TASK TO CARRY OUT: Show all lines from the data that include the word "大阪八尾市".
[[ DATA TO EXAMINE, beginning ]]
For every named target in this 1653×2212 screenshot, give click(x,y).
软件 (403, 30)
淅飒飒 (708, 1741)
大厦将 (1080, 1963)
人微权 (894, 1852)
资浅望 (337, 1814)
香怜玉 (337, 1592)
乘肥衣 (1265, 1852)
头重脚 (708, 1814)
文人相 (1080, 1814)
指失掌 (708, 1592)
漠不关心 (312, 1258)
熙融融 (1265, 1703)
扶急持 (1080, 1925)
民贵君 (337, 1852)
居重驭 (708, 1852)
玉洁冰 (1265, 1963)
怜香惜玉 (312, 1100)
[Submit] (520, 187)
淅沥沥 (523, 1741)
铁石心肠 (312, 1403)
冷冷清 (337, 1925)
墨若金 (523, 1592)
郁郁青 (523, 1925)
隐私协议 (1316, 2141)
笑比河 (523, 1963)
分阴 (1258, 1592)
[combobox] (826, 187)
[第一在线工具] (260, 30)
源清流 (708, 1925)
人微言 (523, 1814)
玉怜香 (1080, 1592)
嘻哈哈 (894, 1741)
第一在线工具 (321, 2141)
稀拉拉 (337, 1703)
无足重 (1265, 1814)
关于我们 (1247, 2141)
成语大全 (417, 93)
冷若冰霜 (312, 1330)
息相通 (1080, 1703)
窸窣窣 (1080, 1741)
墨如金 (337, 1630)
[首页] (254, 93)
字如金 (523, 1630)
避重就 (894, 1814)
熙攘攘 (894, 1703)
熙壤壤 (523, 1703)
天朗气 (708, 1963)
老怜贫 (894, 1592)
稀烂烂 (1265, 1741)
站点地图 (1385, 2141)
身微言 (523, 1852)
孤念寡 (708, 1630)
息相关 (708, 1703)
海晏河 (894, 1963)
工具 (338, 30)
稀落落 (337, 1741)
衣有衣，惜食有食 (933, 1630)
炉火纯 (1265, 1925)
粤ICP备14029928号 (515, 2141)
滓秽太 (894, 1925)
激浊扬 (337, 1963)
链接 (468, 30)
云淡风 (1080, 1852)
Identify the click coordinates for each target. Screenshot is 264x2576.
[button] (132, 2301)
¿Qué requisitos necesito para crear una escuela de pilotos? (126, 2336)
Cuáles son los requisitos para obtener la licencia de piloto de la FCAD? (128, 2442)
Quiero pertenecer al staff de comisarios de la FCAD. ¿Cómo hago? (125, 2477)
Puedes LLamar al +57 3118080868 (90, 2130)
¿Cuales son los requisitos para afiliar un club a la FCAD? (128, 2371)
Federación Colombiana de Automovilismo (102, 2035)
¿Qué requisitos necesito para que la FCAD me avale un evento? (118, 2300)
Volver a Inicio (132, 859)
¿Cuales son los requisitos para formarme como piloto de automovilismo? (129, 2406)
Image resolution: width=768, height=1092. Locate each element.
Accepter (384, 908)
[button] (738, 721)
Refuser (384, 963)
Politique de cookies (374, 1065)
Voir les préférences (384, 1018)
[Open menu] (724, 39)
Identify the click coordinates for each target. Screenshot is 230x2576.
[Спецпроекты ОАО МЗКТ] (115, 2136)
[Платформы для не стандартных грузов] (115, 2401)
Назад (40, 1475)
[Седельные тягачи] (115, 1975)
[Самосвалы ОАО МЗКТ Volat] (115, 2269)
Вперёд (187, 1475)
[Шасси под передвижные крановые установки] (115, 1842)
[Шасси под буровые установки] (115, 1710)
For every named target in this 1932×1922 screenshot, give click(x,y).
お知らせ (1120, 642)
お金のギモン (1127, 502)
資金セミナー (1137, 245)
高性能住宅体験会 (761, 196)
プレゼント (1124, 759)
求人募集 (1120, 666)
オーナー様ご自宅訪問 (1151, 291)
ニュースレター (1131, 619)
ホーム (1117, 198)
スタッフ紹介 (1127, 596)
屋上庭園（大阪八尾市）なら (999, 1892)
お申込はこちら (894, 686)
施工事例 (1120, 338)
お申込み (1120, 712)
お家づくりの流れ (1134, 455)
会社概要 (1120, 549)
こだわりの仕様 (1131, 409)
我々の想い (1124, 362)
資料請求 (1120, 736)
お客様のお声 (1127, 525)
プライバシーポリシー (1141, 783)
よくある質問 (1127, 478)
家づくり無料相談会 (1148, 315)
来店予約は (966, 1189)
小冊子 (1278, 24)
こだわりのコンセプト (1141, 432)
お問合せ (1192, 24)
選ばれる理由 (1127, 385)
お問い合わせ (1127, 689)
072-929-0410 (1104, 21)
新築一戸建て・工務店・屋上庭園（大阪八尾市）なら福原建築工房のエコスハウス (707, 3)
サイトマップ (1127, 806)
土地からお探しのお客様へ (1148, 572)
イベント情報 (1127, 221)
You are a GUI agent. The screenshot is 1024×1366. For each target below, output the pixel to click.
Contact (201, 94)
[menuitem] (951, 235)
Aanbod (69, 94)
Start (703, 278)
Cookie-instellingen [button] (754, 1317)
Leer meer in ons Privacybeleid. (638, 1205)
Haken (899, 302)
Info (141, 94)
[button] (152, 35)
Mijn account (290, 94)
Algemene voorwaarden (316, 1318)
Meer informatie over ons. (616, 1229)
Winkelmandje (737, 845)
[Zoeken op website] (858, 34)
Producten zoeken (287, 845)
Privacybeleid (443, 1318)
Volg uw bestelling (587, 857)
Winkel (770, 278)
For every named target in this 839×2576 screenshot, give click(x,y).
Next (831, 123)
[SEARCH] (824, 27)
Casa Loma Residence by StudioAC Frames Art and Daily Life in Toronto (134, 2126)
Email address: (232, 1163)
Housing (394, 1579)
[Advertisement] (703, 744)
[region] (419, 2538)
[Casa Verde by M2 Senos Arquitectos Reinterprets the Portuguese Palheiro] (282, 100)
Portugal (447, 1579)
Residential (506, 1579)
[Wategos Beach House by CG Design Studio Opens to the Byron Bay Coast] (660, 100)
[[ DATA TO EXAMINE, end ]]
WRITTEN ANSWER:
屋上庭園（大阪八尾市）なら (999, 1892)
新築一戸建て・工務店・屋上庭園（大阪八尾市）なら福原建築工房のエコスハウス (707, 3)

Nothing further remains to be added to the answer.